Eine Kategorisierung der verschiedenen Formen abweichenden Verhalten Jugendlicher, die so unterschiedliche Phänomene wie die Teilnahme an Protestzügen am 17. Juni, die Formulierung politisch hochbrisanter Manifeste, die Republikflucht, die Verweigerung von Unterschriften unter offizielle Resolutionen, aber möglicherweise auch die stille Umgehung von verlangter und gelenkter Partizipation einschließt, ist ausgesprochen schwierig. Allerdings hätte eine Arbeit, die dezidiert auf Phasen fokussiert, in denen solche Verhaltensweisen besonders verbreitet waren, doch überzeugendere Angebote dafür machen müssen - nicht zuletzt um den in den Akten zu findenden zeitabhängigen Bewertungen aus Regimeperspektive eigene Maßstäbe entgegenzusetzen und die Definitionshoheit zu behalten. Was verstand etwa das MfS nach dem 13. August 1961 unter "negative or enemy acts" (143)? Ähnliches gilt für die Quantifizierung und Qualifizierung des Dissenses. Die Bewertung, nach dem Mauerbau habe sich die seit dem 17. Juni bedeutendste Welle jugendlicher Unruhe gezeigt, ist auf Grund der präsentierten Quellenbefunde hinsichtlich des Umfangs im Vergleich mit dem Jahr 1956 zumindest fragwürdig; unter dem Gesichtspunkt, welche Bedrohung für das politische System jeweils davon ausging, ist sie nicht haltbar.

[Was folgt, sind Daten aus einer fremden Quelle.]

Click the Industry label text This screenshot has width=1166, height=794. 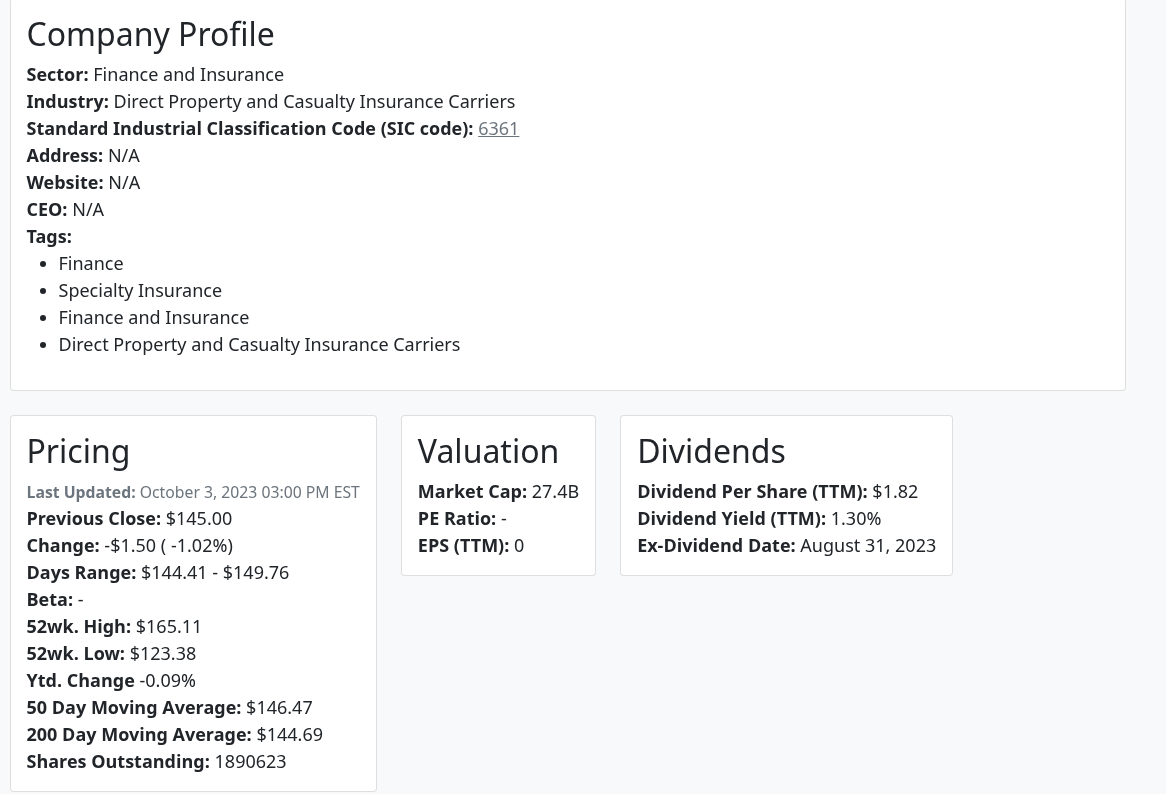point(67,101)
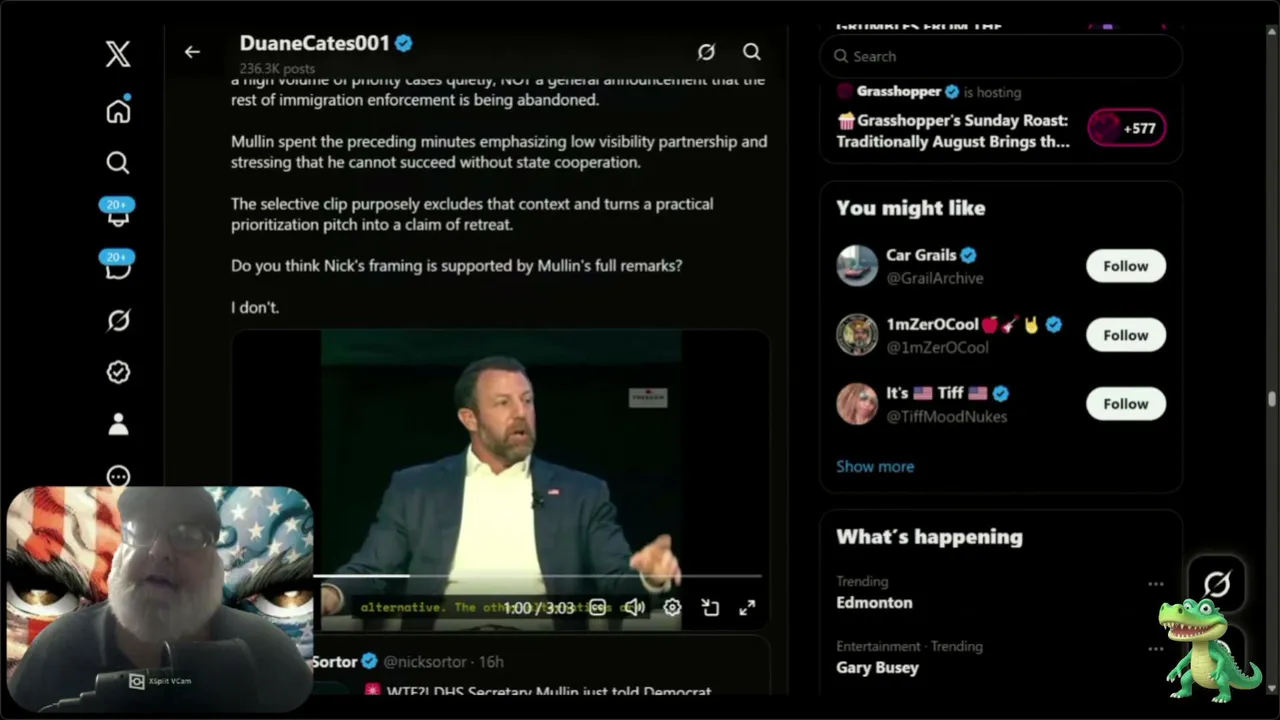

Bleibt als Fazit: Dass die Jugend ein latenter Unruheherd und zumindest potenziell ein "innerer Feind" (Dorothee Wierling) des SED-Regimes war, ist hinlänglich bekannt. Dass die FDJ daran scheiterte, die Masse ihrer Zielgruppe positiv in die Organisation und den Staat zu integrieren, auch. Die Studie illustriert die Schwierigkeiten der DDR mit ihrem Nachwuchs und dessen Probleme mit dem Regime. Einsichten über das Verhältnis von Staat und Gesellschaft, die über den bisherigen Forschungsstand hinausreichen, liefert sie aber kaum.


Anmerkungen:

[1] zum Beispiel Monika Kaiser: Machtwechsel von Ulbricht zu Honecker. Funktionsmechanismen der SED-Diktatur in Konfliktsituationen 1962 bis 1972, Berlin 1997. Ulrich Mählert: Die Freie Deutsche Jugend 1945 - 1949. Von den "Antifaschistischen Jugendausschüssen" zur SED-Massenorganisation: Die Erfassung der Jugend in der Sowjetischen Besatzungszone, Paderborn u.a. 1995. Ulrike Schuster: Wissen ist Macht. FDJ, Studenten und die Zeitung Forum in der SBZ/DDR. Eine Dokumentation, Berlin 1997. Ulrike Schuster: Mut zum eigenen Denken? DDR-Studenten und Freie Deutsche Jugend 1961 - 1965, Berlin 1999. Peter Skyba: Vom Hoffnungsträger zum Sicherheitsrisiko. Jugend in der DDR und Jugendpolitik der SED 1949 - 1961, Köln, Weimar, Wien 2000.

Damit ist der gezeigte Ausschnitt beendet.